Influence[edit]As a pioneer of Video art, the artwork and ideas of Nam June Paik were a major influence on late 20th-century art and continue to inspire a new generation of artists. Contemporary artists considered to be influenced by Paik include Christian Marclay, Jon Kessler, Cory Arcangel, Ryan Trecartin, and Haroon Mirza.[31]
Art market[edit]Christie’s holds the auction record for Paik’s work since it achieved $646,896 in Hong Kong in 2007 for his Wright Brothers, a 1995 propeller-plane-like tableau comprising 14 TV monitors.[39]
In 2015, Gagosian Gallery acquired the right to represent Paik’s artistic estate.[43]
Personal life and death[edit]Paik moved to New York in 1964.[44] In 1965, he married the video artist Shigeko Kubota.[45]
Paik was a lifelong Buddhist who never smoked or drank alcoholic beverages, and never drove a car.[46]
In 1996, Paik had a stroke, which paralyzed his left side.
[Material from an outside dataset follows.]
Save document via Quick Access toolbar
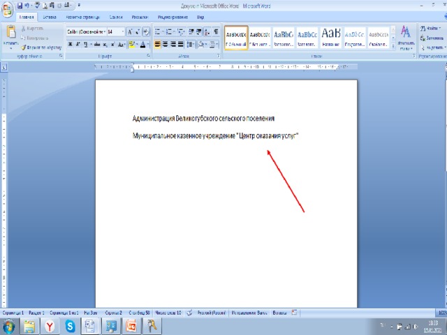Screen dimensions: 447x335 (20, 5)
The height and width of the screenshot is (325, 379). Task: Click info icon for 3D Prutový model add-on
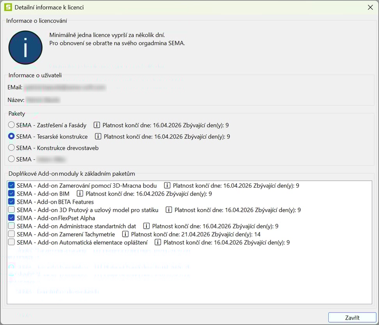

He used a wheelchair the last decade of his life, though he was able to walk with assistance. He died January 29, 2006, in Miami, Florida, due to complications from his stroke.[47][48] At the time of his death, he was survived by his wife, as well as by a brother, Ken Paik, and a nephew, Ken Paik Hakuta, an inventor and television personality best known for creating the Wacky WallWalker toy, and who managed Paik’s studio in New York.[45][49]